From January 2006 to September 2013, Fidelity inappropriately charged for certain transactions in fee-based accounts in its Institutional Wealth Services group, which provides trading and brokerage services to investment advisers and their clients, Finra said in a letter of settlement.
Finra said the overcharges resulted from a lapse in supervision over how Fidelity applied fees under its asset-based pricing model, which generally charged on assets rather than by transaction.
“The firm did not clearly delegate responsibility for the supervision of fee-based brokerage accounts,” Finra said in the letter of settlement. “In fact, until 2013, the firm did not designate a supervisory principal to oversee its [institutional wealth services] asset-based pricing program.”
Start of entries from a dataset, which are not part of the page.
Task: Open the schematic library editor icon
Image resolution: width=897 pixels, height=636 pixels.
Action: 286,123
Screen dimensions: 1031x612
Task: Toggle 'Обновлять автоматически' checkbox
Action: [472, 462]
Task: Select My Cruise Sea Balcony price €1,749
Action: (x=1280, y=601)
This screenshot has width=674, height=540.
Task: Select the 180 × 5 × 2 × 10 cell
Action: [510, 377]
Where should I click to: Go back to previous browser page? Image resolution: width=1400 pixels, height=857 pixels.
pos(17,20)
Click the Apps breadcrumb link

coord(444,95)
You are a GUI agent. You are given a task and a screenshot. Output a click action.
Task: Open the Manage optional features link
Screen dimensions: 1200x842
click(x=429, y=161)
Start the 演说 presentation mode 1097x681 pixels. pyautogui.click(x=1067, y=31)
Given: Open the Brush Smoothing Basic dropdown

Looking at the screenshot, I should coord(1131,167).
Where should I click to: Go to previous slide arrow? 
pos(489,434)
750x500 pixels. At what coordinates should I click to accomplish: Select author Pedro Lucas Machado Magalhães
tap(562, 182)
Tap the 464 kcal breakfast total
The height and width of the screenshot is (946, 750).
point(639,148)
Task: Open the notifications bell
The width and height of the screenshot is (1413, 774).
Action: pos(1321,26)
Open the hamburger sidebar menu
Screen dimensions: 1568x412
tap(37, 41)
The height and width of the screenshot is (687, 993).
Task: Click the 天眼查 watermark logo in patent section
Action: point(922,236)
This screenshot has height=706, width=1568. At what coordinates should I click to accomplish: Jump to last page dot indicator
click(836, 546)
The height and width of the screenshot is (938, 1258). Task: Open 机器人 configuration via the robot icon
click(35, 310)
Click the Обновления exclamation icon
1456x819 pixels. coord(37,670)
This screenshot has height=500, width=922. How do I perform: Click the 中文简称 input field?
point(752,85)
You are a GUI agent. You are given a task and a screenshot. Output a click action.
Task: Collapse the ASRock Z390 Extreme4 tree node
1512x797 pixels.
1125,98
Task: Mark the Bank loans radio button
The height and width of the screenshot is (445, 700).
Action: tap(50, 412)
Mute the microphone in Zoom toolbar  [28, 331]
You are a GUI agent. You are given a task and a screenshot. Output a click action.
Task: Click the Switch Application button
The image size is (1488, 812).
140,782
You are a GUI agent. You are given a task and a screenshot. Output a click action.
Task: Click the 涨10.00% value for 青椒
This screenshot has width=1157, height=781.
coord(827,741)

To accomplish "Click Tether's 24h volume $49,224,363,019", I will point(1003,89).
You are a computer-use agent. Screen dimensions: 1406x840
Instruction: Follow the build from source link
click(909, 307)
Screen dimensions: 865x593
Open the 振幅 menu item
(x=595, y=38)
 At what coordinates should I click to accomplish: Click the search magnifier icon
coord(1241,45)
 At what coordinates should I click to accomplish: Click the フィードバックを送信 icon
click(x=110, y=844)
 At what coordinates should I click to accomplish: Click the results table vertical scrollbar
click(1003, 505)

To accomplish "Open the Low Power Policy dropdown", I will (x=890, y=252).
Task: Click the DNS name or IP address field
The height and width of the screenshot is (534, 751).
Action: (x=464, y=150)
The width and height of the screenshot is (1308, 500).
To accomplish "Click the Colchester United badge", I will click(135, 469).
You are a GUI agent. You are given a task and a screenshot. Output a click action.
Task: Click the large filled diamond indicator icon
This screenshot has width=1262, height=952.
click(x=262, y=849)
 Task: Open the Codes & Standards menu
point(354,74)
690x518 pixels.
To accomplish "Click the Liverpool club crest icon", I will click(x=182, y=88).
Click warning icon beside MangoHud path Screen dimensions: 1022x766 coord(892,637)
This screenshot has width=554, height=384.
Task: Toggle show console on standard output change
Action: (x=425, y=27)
As a result, certain clients may have been double-billed or charged excess commissions in addition to the asset-based management fee, according to Finra's letter. For instance, in over 1,000 fixed income transactions initiated by advisers, clients were erroneously charged a markup on the transaction in addition to the asset-based fee, Finra said.
Fidelity discovered the problems in the spring of 2012, self-reported the issue to Finra and voluntarily reimbursed all clients, according to Adam Banker, a spokesman for Fidelity. The issues affected roughly 1.5% of the brokerage accounts held for investment advisers and the majority required reimbursement of less than $100, according to Mr. Banker.
"[Institutional Wealth Services] conducted a thorough internal review of this matter, which resulted in the implementation of enhanced controls and oversight for its asset-based pricing program," said Mr. Banker in an emailed statement. "IWS completed these steps prior to the conclusion of Finra's review of this matter."
The firm agreed to the settlement letter without admitting or denying the findings.
Fidelity's Institutional group is the third-largest custodian when ranked by number of registered investment adviser clients and serves around 3,000 RIAs, according to InvestmentNews' RIA Custody Database.
Fidelity's direct-to-consumer, workplace savings accounts and correspondent broker-dealer clearing business, which operates as National Financial, were not affected, Mr. Banker said.